» Work to complete: Report each line from the listing that the string "Undo" appears in.

» Data under study:
⟨

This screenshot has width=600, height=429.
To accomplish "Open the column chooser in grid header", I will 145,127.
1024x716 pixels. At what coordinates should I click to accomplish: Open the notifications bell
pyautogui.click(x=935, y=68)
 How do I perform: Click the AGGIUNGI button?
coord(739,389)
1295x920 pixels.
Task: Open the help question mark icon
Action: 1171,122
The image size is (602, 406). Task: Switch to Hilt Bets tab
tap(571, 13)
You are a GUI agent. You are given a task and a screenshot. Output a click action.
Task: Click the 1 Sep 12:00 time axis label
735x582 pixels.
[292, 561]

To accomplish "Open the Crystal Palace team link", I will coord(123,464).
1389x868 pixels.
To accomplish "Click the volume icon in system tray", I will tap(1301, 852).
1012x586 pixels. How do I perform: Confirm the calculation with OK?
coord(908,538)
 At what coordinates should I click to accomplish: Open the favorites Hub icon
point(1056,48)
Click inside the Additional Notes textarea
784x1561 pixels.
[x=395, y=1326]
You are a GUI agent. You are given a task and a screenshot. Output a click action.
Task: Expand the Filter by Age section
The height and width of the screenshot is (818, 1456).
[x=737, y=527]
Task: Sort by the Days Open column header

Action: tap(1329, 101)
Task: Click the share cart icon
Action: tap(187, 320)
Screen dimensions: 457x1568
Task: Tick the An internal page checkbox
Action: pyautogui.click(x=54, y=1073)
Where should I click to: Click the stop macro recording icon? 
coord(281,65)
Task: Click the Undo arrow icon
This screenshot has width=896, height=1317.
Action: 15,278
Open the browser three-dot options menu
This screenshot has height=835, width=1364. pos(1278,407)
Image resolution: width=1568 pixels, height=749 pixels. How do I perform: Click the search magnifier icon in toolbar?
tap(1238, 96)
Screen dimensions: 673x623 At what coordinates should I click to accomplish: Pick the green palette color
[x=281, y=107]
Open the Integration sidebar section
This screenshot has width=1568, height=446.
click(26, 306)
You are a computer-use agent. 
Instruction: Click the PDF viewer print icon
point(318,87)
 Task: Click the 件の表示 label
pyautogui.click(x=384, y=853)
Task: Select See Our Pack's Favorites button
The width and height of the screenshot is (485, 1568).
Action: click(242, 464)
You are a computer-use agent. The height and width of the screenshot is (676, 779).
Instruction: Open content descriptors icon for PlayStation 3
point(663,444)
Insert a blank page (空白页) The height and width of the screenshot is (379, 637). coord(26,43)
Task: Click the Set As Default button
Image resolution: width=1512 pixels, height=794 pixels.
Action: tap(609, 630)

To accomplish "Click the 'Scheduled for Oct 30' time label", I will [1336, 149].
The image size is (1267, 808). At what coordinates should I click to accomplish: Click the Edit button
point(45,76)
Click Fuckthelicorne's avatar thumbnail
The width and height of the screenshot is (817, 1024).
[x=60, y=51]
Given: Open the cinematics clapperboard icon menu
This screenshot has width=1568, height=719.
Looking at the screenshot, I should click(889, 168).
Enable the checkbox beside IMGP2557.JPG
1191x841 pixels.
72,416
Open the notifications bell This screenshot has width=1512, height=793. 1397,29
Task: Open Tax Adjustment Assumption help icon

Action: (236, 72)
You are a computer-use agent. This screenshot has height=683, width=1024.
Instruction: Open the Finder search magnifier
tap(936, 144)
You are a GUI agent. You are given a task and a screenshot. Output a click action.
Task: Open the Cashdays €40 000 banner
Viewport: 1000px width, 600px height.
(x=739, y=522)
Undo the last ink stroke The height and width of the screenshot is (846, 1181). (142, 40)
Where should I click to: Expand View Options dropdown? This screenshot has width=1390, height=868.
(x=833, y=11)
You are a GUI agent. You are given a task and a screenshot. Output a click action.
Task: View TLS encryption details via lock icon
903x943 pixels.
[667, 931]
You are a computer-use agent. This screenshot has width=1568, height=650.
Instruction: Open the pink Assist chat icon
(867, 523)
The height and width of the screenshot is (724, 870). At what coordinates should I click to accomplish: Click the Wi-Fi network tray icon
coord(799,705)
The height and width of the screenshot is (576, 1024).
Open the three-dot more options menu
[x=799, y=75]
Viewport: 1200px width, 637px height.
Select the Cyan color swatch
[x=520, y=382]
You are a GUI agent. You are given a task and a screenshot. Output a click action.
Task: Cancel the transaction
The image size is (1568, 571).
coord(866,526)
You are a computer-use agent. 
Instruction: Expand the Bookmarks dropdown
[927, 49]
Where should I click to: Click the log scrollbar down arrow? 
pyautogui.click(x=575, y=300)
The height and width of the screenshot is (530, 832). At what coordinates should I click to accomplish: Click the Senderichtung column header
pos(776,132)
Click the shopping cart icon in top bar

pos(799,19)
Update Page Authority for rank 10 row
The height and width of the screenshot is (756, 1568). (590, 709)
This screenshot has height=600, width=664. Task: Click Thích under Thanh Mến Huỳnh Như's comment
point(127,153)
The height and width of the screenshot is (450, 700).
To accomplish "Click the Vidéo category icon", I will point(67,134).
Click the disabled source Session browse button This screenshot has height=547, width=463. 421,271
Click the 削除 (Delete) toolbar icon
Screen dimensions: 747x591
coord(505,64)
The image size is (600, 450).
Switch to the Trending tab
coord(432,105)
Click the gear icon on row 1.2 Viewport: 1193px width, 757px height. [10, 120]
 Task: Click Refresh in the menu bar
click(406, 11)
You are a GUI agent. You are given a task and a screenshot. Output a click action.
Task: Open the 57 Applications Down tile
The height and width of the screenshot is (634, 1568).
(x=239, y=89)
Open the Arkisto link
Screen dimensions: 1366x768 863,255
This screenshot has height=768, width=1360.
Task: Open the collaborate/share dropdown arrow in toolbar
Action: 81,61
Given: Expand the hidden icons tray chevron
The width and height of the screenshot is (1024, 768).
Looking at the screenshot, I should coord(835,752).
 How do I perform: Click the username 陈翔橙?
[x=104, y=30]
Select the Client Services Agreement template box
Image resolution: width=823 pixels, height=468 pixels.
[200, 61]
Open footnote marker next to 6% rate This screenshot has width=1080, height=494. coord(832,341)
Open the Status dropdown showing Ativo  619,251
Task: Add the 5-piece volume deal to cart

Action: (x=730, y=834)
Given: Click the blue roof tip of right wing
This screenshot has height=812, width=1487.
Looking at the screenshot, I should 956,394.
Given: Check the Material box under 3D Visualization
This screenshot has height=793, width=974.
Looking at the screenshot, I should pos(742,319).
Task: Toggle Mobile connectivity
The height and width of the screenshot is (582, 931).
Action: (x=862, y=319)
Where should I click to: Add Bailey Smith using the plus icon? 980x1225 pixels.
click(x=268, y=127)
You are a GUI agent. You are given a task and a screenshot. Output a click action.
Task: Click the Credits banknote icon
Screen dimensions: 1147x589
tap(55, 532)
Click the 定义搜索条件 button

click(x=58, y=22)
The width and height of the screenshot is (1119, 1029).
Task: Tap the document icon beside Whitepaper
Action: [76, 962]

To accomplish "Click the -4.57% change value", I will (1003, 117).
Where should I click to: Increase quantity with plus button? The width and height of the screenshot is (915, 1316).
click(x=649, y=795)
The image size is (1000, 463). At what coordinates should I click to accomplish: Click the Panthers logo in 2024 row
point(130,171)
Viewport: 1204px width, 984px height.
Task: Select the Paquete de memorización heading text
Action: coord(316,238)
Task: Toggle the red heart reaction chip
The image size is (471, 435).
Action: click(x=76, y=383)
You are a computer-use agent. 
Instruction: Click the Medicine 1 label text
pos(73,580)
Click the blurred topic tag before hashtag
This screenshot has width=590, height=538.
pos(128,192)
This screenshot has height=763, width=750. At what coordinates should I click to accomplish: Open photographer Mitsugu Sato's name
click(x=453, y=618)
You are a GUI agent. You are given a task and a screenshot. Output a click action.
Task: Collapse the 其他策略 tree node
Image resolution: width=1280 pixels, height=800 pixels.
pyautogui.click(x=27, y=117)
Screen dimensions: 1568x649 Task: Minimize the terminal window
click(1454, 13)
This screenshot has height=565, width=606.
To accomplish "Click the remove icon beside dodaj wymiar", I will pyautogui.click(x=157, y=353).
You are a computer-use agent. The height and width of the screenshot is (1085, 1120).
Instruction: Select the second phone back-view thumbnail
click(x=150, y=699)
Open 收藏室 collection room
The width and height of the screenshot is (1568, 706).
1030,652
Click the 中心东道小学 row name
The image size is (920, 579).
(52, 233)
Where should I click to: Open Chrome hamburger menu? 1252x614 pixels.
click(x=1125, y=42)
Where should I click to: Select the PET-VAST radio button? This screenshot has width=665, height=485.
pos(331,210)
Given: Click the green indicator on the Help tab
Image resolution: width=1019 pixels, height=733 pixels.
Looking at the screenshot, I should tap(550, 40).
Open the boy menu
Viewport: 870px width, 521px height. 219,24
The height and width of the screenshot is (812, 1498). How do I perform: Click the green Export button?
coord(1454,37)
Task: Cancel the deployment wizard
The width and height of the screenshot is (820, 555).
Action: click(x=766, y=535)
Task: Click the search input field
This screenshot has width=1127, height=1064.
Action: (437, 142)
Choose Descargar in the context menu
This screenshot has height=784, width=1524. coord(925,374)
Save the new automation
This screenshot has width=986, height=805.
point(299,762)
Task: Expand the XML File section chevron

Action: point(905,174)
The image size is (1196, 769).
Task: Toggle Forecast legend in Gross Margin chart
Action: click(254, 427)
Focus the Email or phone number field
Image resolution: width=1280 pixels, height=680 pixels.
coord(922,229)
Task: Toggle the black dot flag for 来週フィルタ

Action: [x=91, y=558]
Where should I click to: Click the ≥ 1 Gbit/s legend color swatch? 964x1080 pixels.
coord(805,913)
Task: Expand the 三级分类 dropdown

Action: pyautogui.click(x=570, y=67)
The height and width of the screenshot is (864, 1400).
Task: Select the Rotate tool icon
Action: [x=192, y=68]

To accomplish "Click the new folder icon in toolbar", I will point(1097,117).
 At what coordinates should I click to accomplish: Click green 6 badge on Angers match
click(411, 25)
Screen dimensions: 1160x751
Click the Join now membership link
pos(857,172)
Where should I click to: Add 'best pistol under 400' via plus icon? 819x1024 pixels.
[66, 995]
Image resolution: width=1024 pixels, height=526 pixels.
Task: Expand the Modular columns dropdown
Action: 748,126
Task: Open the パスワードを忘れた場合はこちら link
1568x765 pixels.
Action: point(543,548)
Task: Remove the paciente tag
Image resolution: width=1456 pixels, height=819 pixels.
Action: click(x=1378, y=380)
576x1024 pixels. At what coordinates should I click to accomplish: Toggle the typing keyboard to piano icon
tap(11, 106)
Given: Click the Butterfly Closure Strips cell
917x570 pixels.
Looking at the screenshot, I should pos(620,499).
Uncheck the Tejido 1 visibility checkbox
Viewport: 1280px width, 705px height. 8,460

⟩

» Output:
Task: Click the Undo arrow icon
Undo the last ink stroke The height and width of the screenshot is (846, 1181). (142, 40)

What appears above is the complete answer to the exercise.